Characteristic polynomial

  • the eigenvalues of an \(n \times n\) matrix \(A\) are the roots of the characteristic polynomial of \(A\): \[p(\lambda) = \det(A − \lambda I)\]
  • since \(p(\lambda)\) has degree \(n\), there are \(n\) eigenvalues, but some of them can be complex, even if A is real, and some can be repeated (however all the eigenvalues of a symmetric matrix are real)

Multiplicity

  • the algebraic multiplicity \(\mu_\lambda\) of an eigenvalue \(\lambda\) is the number of times it is repeated as root of the characteristic polynomial
  • the geometric multiplicity \(\gamma_\lambda\) of an eigenvalue \(\lambda\) is the number of linear independent eigenvectors associated with \(\lambda\)
  • it holds that \(1 ≤ \gamma_\lambda ≤ \mu_\lambda ≤ n\)
  • if \(\mu_\lambda = \gamma_\lambda = 1\) then \(\lambda\) is said to be simple

Eigenvalues and eigenvectors

  • a vector \(x \neq 0\) is a right eigenvector of a square matrix \(A\) if \(Ax = \lambda x\) where \(\lambda\) is a scalar defined as eigenvalue associated with \(x\)
  • a vector \(x \neq 0\) is a left eigenvector of a square matrix \(A\) if \(xA = \lambda x\) where \(\lambda\) is a scalar defined as eigenvalue associated with \(x\)
  • unless \(A\) is symmetric, left eigenvectors are different from right eigenvectors
  • however, the set of the eigenvalues associated to right and left eigenvectors is exactly the same
  • the definition of eigenvector has a very intuitive geometrical meaning: If \(x\) is a (right) eigenvector of \(A\), then \(Ax\) has the same direction of \(x\). The action of \(A\) on \(x\) is, in some sense, quite polite

Spectrum and spectral radius

  • the set of the distinct eigenvalues of \(A\) is defined as spectrum of \(A\) and denoted with \(\sigma(A)\)
  • the spectral radius of \(A\) is the nonnegative number \[\rho(A) = \max_{\lambda \in \sigma(A)} |\lambda|\]

Irreducibility

  • a square matrix \(A\) is said irreducible if its graph \(g_A\) is strongly connected, that is, if there exists a directed path between any ordered pair of nodes of the graph
  • in particular a symmetric matrix \(A\) is irreducible if its graph \(g_A\) is connected, that is, there exists an undirected path between any pair of nodes of the graph

Perron-Frobenius Theorem

If a nonnegative matrix \(A\) is irreducible then:

  1. the spectral radius \(r = \rho(A) > 0\) and \(r \in \sigma(A)\)
  2. \(r\) is a simple eigenvalue of \(A\), hence its associated eigenvector is unique (up to a multiplicative constant)
  3. the unique right eigenvector \(x\) such that \(Ax = rx\) is positive
  4. the unique left eigenvector \(y\) such that \(yA = ry\) is positive

Eigenvector centrality

  • a natural extension of degree centrality is eigenvector centrality
  • in-degree centrality awards one centrality point for every link a node receives
  • but not all vertices are equivalent: some are more relevant than others, and, reasonably, endorsements from important nodes count more

Eigenvector centrality

The eigenvector centrality thesis reads:

A node is important if it is linked to by other important nodes

Math

Let \(A = (a_{i,j})\) be the adjacency matrix of a graph. The eigenvector centrality \(x_{i}\) of node \(i\) is given by:

\[x_i = \frac{1}{\lambda} \sum_k a_{k,i} \, x_k\]

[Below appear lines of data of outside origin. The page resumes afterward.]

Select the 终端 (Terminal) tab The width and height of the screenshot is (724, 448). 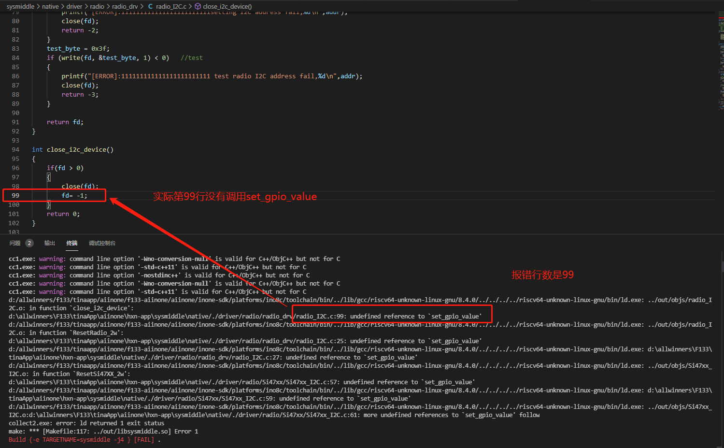click(x=72, y=243)
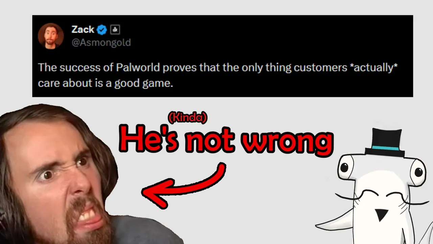The width and height of the screenshot is (433, 244).
Task: Click the square affiliate badge beside checkmark
Action: point(115,30)
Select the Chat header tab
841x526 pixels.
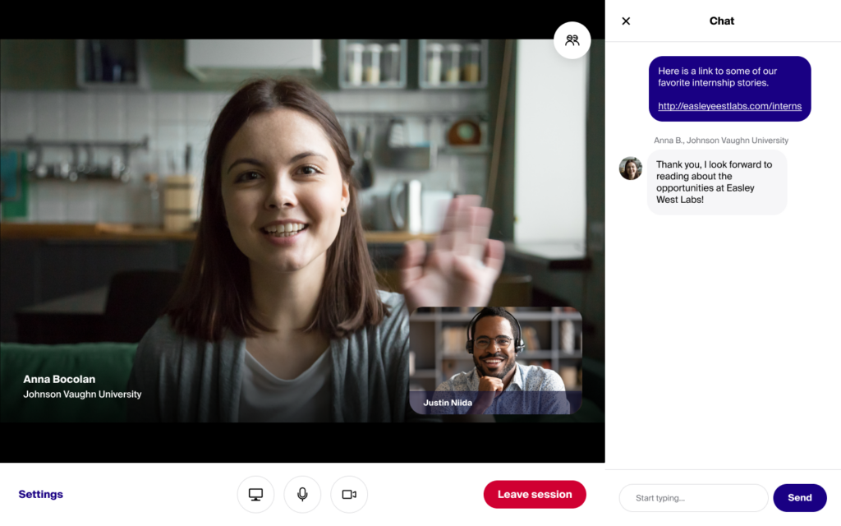721,21
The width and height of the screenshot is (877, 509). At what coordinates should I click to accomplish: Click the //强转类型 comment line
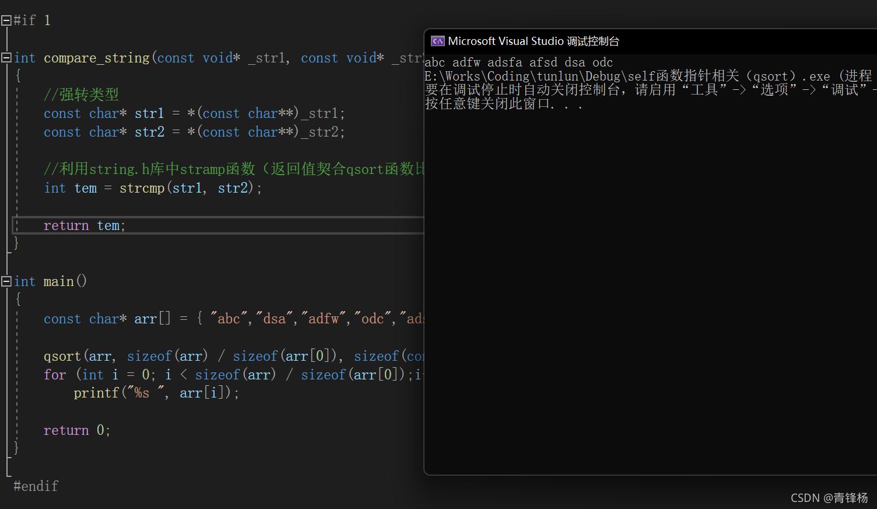click(81, 95)
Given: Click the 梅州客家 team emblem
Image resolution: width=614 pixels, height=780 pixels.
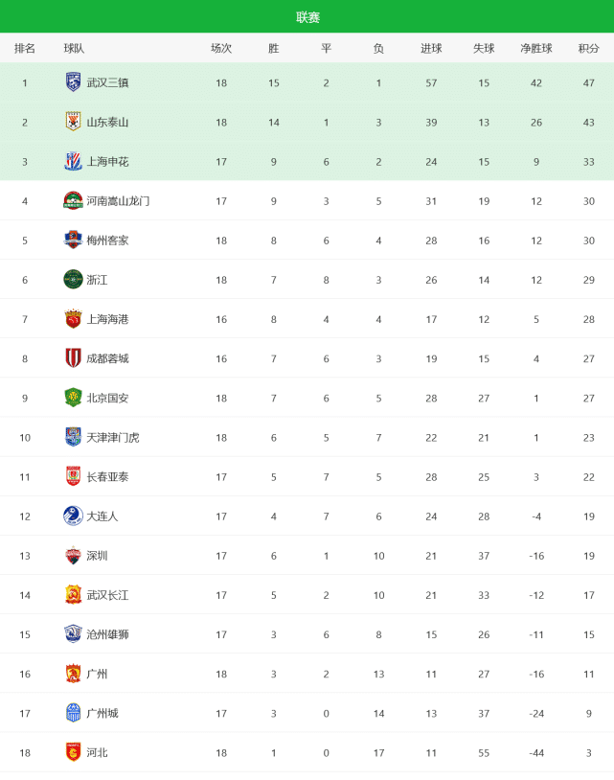Looking at the screenshot, I should 73,240.
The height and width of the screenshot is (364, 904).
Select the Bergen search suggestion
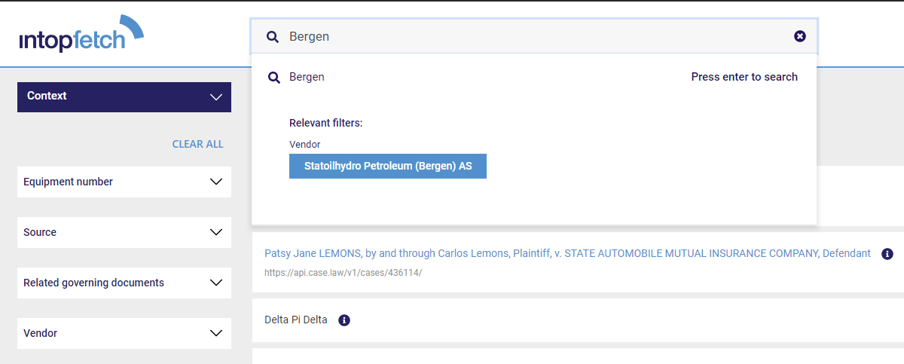click(x=307, y=77)

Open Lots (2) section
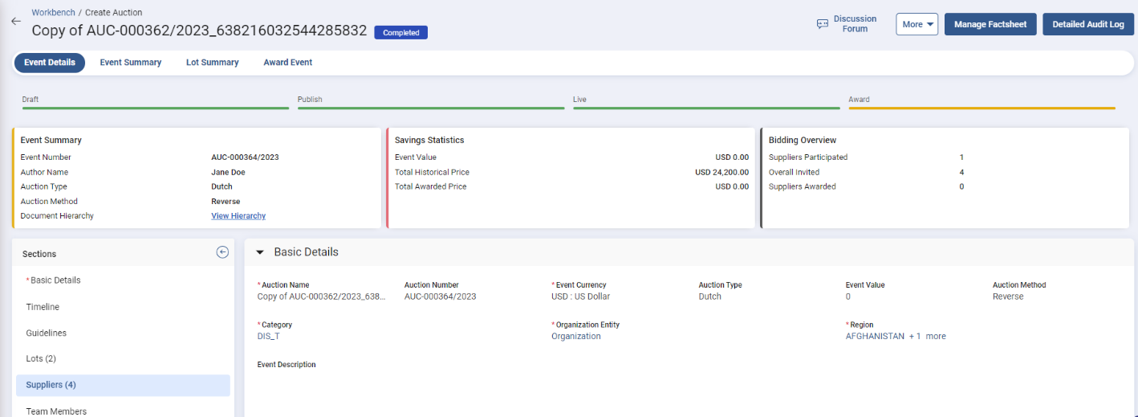[x=41, y=358]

where we assume the unknown \(\lambda \neq 0\). In matrix form we have:

\[\lambda x = x A\]

Math

The centrality vector \(x\) is the left-hand eigenvector of the adjacency matrix \(A\) associated with the eigenvalue \(\lambda\).

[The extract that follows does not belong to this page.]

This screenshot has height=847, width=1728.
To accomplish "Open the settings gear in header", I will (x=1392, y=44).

Notice that \(\lambda x = x A\) is not a linear system since both \(\lambda\) and \(x\) are variables.

It is wise to choose \(\lambda\) as the largest eigenvalue in absolute value of matrix \(A\).

By virtue of Perron-Frobenius theorem for non-negative matrices, this choice guarantees the following desirable property:

If the adjacency matrix is irreducible, or equivalently if the graph is (strongly) connected, then the eigenvector solution is both unique and positive.

Power method

The power method can be used to solve the eigenvector centrality problem.

Let \(m(v)\) denote the signed component of maximal magnitude of vector \(v\). If there is more than one maximal component, let \(m(v)\) be the first one. For instance, \(m(-3,3,2) = -3\).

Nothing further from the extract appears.